CLEAR transforms what is uniquely you – your fingerprints, your face, your eyes – into a secure, biometric key to frictionless experiences. We are creating a world where travel is effortless, where accessing your office building is as simple as walking in, and where shopping is as easy as walking in and out of a store—without ever once showing an ID or credit card. CLEAR currently powers secure, frictionless customer experiences in nearly 40 U.S. airports and venues. With over 3 million members so far, CLEAR is the identity platform of the future, today.
Our Director of Identity and Access Management (IAM) will lead a growing team taking our IAM strategy, technology, controls, processes, to the next level. Reporting to the VP of Security Engineering, and charged with building Clear’s Authentication, Authorization, Provisioning, Identity, Delegated Access, and Federation for employees, internal systems, clients, and Products.
What You Will Do:
- Architect and implement new Identity and Access Management systems for employees, clients, and systems.
- Drive roadmap, strategy, innovation, resourcing, budgeting for all aspects of IAM.
- Work with stakeholders to define and build functional and non-functional requirements to facilitate a balance between security and usability.
- You will lead the team responsible for building the core infrastructure to manage Single Sign On, Authentication, access logging.
- You will take part in creating one or more of the authentication systems that scales from millions to tens of millions of members, building enterprise API’s at scale.
- You will ensure all sensitive data is inventoried and restricted to systems and employees who need access.

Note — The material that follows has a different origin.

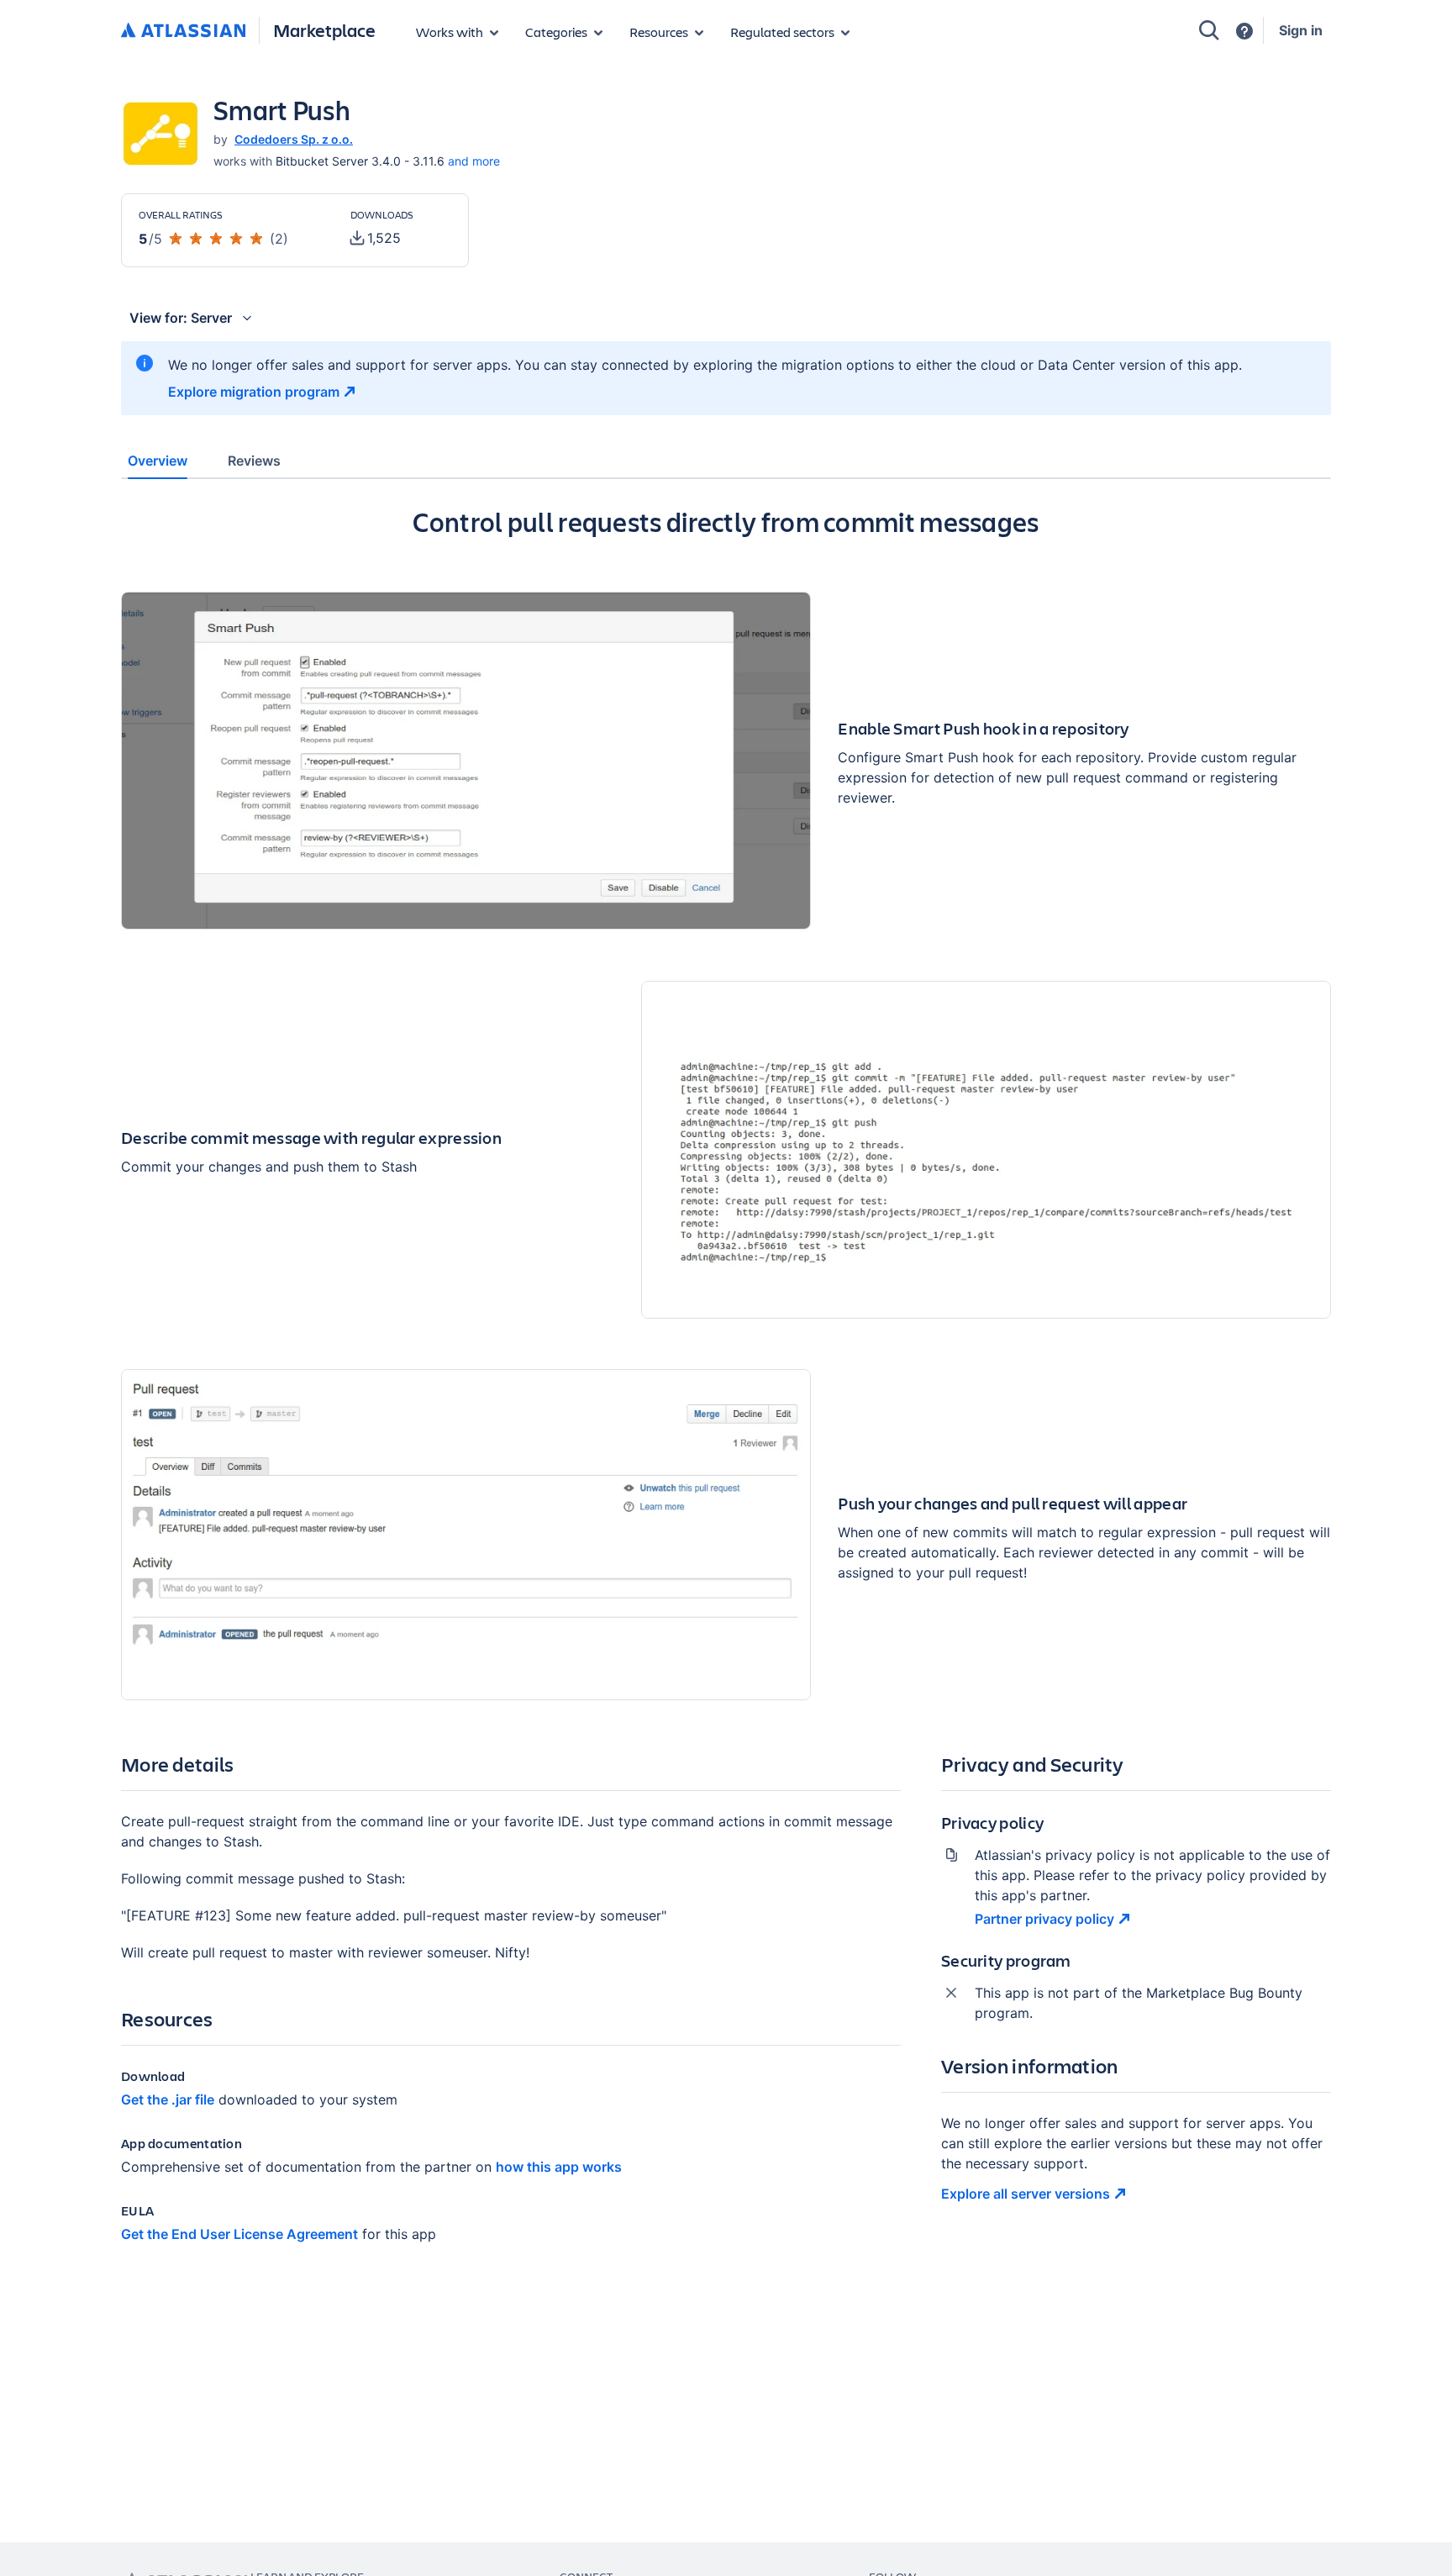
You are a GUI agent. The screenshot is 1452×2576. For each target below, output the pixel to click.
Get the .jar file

- You will present IAM strategy and program updates to executives.
Who You Are:
- Minimum of 10 years in information security with 5 years focused in Identity and Access Management (IAM).
- Minimum of 3 years of managing a team.
- Experience with agile frameworks preferred.
- Strong working knowledge of IAM technology and related vendors.
- Strong working knowledge of OpenID Connect, 2FA/MFA, Active Directory, LDAP, OAUTH 2.0
- Personal passion for security and cutting edge security concepts.
- Comprehension of RESTful APIs, HTTP, and web APIs.
- Experience or knowledge with a cloud provider(s) (Amazon Web Services, Microsoft Azure, or Google Cloud).
- Experience with Okta, Duo, Keycloak/RedHat SSO.
- Ability to listen for nuances, dig into details in order to understand systems deeply, and articulate technical details and risks to business leaders.
- Excellent communication and organizational skills along with the ability to deliver along strict (and often time sensitive) guidelines.
- Familiarity with one or more industry standards and regulations such as PCI, NIST 800-53, FedRAMP and ISO27001.
- Strong experience with Okta, Duo, Keycloak/RedHat SSO.
- Some programming and scripting experience in C#, C++. Java, Python, BASH, Go, or something similar.
- Bachelor's degree or higher in Computer Science.